Wellman identified three types of conductive argument: Type One with a single pro reason, Type Two with multiple pro reasons, and Type Three with one or more pro reasons and one or more con reasons. Arguments of the conductive type are clearly non-deductive and, most theorists would argue, non-inductive as well. The term “conductive” indicates a ‘bringing together’ of independent reasons, much like an orchestra conductor brings together many instruments and musicians into a single performance.

The theoretical issues surrounding the concept of conductive argument are almost too numerous to even list in a paper focused on a particular issue. Are all conductive arguments case-based? Should we be talking of conductive evaluations rather than of arguments? Are deductive, inductive, and conductive argument (or evaluation) types an exhaustive and mutually exclusive list? If all conductive arguments are diagrammed as convergent, do we want to say that all convergent arguments are conductive? Even more fundamentally, why should we model various pro and con arguments on a single issue as one conductive argument? There are many other basic questions and issues that could be listed as well.

The focus of the present paper is on the concept of premise weight in Type Three conductive pro and con arguments. Some theorists want to restrict the concept of ‘conductive’ to Type Three pro and con arguments (or evaluations).  The present paper tables that proposal and proceeds on a working hypothesis that understanding the more complex Type Three conductive arguments is a useful pathway for achieving a better understanding of the less complex Types One and Two.

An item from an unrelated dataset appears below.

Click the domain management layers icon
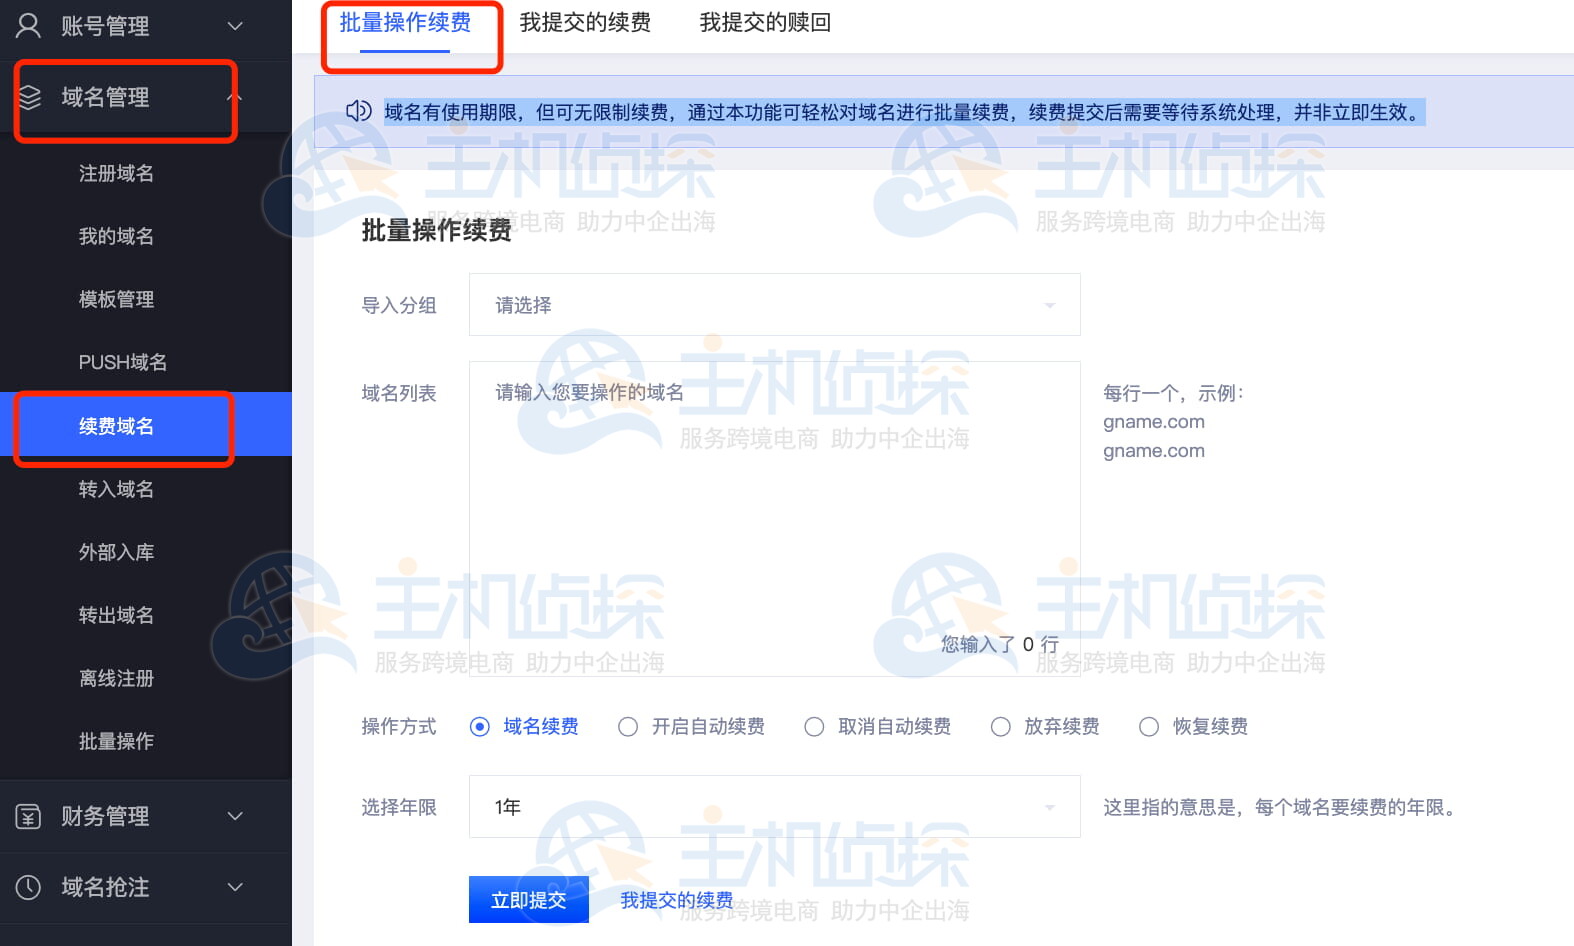The image size is (1574, 946). tap(29, 97)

2. Wellman’s ‘Heft’ and Premise Weight
Talk of ‘weighing’ reasons pro and contra is a common manner of speaking. “Premise weight” is an obviously metaphorical expression which some theorists view as an over-stretched and faulty metaphor with respect to its application in theory of argument. For example, Harald Wohlrapp wrote in his Der Begriff des Arguments (2008):
The upshot of the discussion of conductive argument is the following: The conclusion reached with arguments presented is not the result of a weighing, whatever that may be. (p. 333; trans. p. 21)

Trudy Govier is perhaps the only widely known theorist of argument who, in multiple publications, has endorsed and expanded upon Wellman’s concept of premise weight. For Govier, premise weight is not literally measurable, which implies that premise weight must be non-numerical in some sense.

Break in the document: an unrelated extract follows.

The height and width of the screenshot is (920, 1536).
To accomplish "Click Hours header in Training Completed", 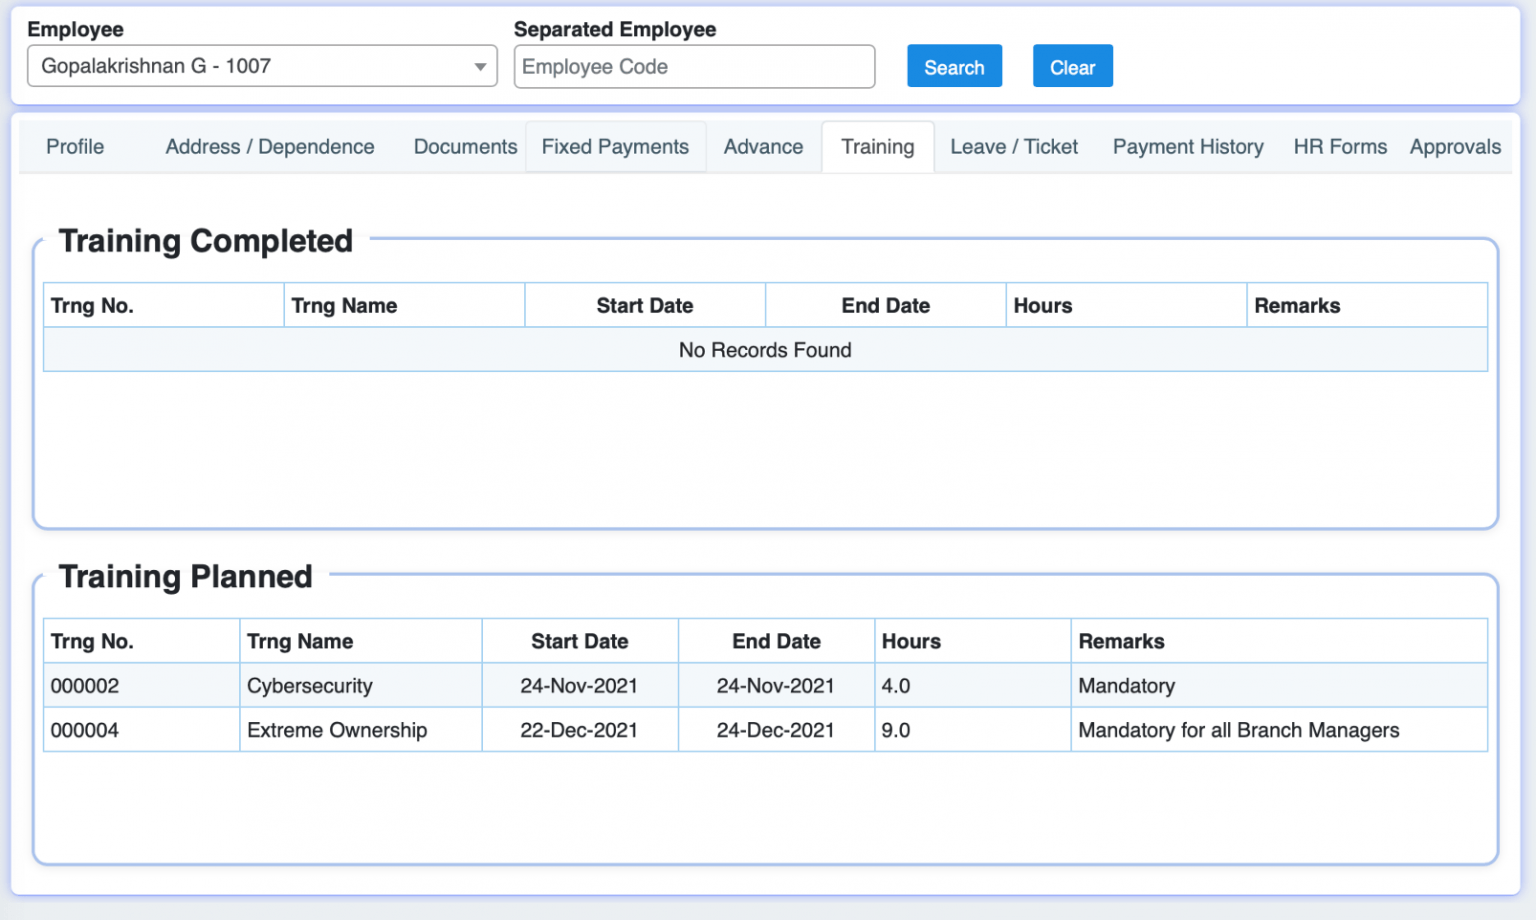I will [x=1043, y=306].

It is important to note that “outweighing” is a metaphorical expression at this point. We cannot literally measure the strength of supporting reasons, the countervailing strength of opposing reasons, and subtract the one factor from the other. (1999, p. 171)

Carl Wellman, the originator of the concept of conductive argument, also seems to have understood premise weight to be non-numerical, as indicated in the following passage from his Challenge and Response (1971):
Nor should we think of the weighing [of reasons] as being done on a balance scale in which one pan is filled with the pros and the other with cons. This suggests too mechanical a process as well as the possibility of everyone reading off the same result in the same way. Rather one should think of weighing in terms of the model of determining the weight of objects by hefting them in one’s hands. This way of thinking about weighing brings out the comparative aspect and the conclusion that one is more than the other without suggesting any automatic procedure that would dispense with individual judgment or any introduction of units of weight. (1971, pp. 57-58)

In this passage, Wellman distinguishes two concepts of weight which might we might conveniently call scale-weight and heft-weight. Scale-weight involves machinery, even if only a simple balance type of scale. The output of the scale-weight process is numerical. Even on a simple balance scale, the use of standard weights can provide numerical weight outcomes. Scale-weight outcomes, being numerical, are precise and absolute rather than non-numerically comparative. Scale-weight is probably the current default meaning of “weight” in both theory of argument and in everyday contexts.

As Wellman, Govier and others have noted, scale-weight is not suitable as the literal basis for the premise weight metaphor. Per Wellman, heft-weight is the correct literal basis for this metaphor, and Govier would likely agree. To my knowledge, heft-weight has not received very much analytical attention in the literature on conductive argument, perhaps because heft-weight is viewed as uselessly vague and subjective.  If this characterization is indeed suitable, then the concept of premise weight in theory of argument falls prey to a destructive dilemma. If scale-weight is the literal basis of the premise weight metaphor, then the metaphor is faulty and over-stretched. If heft-weight is the literal basis of the metaphor, then the metaphor is suitable, but premise weight is thereby uselessly vague and subjective. Perhaps the only way to save the concept of premise weight is to further recharacterize heft-weight. But what would that be like?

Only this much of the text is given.